3. La décision refusant à M. B, le renouvellement de son titre de séjour a été prise au motif que l’intéressé constitue une menace pour l’ordre public. Pour estimer que la présence en France du requérant constitue une menace pour l’ordre public, le préfet de police s’est fondé, comme l’indique la décision attaquée, sur la circonstance que le requérant avait été condamné le 4 novembre 2019 par le tribunal de grande instance de Paris à 350 euros d’amende pour circulation avec un véhicule terrestre à moteur sans assurance. Toutefois, cette seule condamnation, alors qu’il ne ressort pas des pièces du dossier que le requérant aurait été condamné pour d’autres faits n’est pas de nature à elle seule à faire regarder la présence en France de M. B comme constituant une menace pour l’ordre public. Dans ces conditions, en estimant qu’à la date de l’arrêté attaqué, la présence du requérant en France constituait une menace pour l’ordre public, le préfet de police a entaché son arrêté d’une erreur d’appréciation.

4. Il résulte de tout ce qui précède, sans qu’il soit besoin d’examiner les autres moyens de la requête, que la décision portant refus de renouvellement titre de séjour ainsi que, par voie de conséquence, les décisions portant obligation de quitter le territoire français sans délai, fixant le pays de destination et interdisant au requérant, le retour sur le territoire français pendant une durée de trente-six mois, doivent être annulées.

5. Eu égard au motif d’annulation retenu, le présent jugement implique nécessairement que M. B soit muni d’un titre de séjour portant la mention « salarié ». Il y a lieu, dès lors, sous réserve d’un changement de circonstances de droit ou de fait, d’enjoindre au préfet de police de procéder à cette délivrance dans un délai de trois mois à compter de la notification du présent jugement. Dans les circonstances de l’espèce, il n’y a pas lieu d’assortir cette injonction d’une astreinte.

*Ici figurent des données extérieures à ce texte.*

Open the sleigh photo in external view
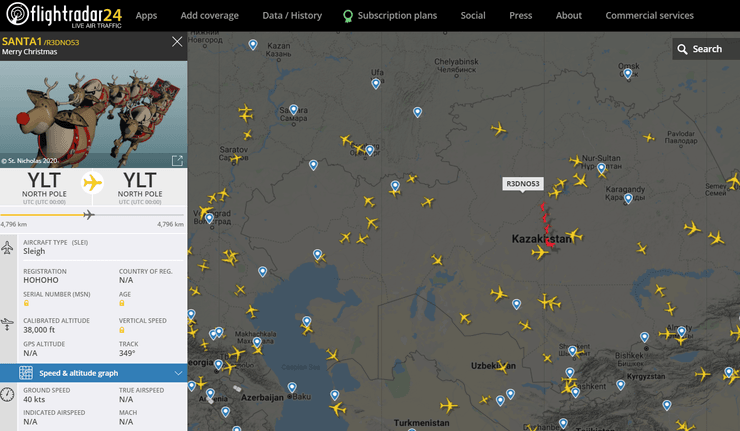Image resolution: width=740 pixels, height=431 pixels. click(x=177, y=160)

6. Il y a lieu, dans les circonstances de l’espèce, de mettre à la charge de l’État, sur le fondement de l’article L. 761-1 du code de justice administrative, le versement de la somme de 1 000 euros au titre des frais exposés par M. B.

D E C I D E :

Article 1er : L’arrêté du préfet de police du 9 mai 2022 est annulé.

Article 2 : Il est enjoint au préfet de police de délivrer à M. B un titre de séjour portant la mention « salarié » dans un délai de trois mois à compter de la notification du présent jugement.

Article 3 : L’Etat versera une somme de 1 000 euros à M. B en application des dispositions de l’article L. 761-1 du code de justice administrative.

Article 4 : Le présent jugement sera notifié à M. A B et au préfet de police.

Délibéré après l’audience du 17 novembre 2022, à laquelle siégeaient :

M. Gros, président,

M. Feghouli, premier conseiller,

M. Rebellato, premier conseiller.

Rendu public par mise à disposition au greffe le 1er décembre 2022.

Le rapporteur,

J. REBELLATO

Le président,

L. GROS

La greffière,

S. PORRINAS

La République mande et ordonne au préfet de police en ce qui le concerne et à tous commissaires de justice à ce requis en ce qui concerne les voies de droit commun contre les parties privées, de pourvoir à l’exécution de la présente décision.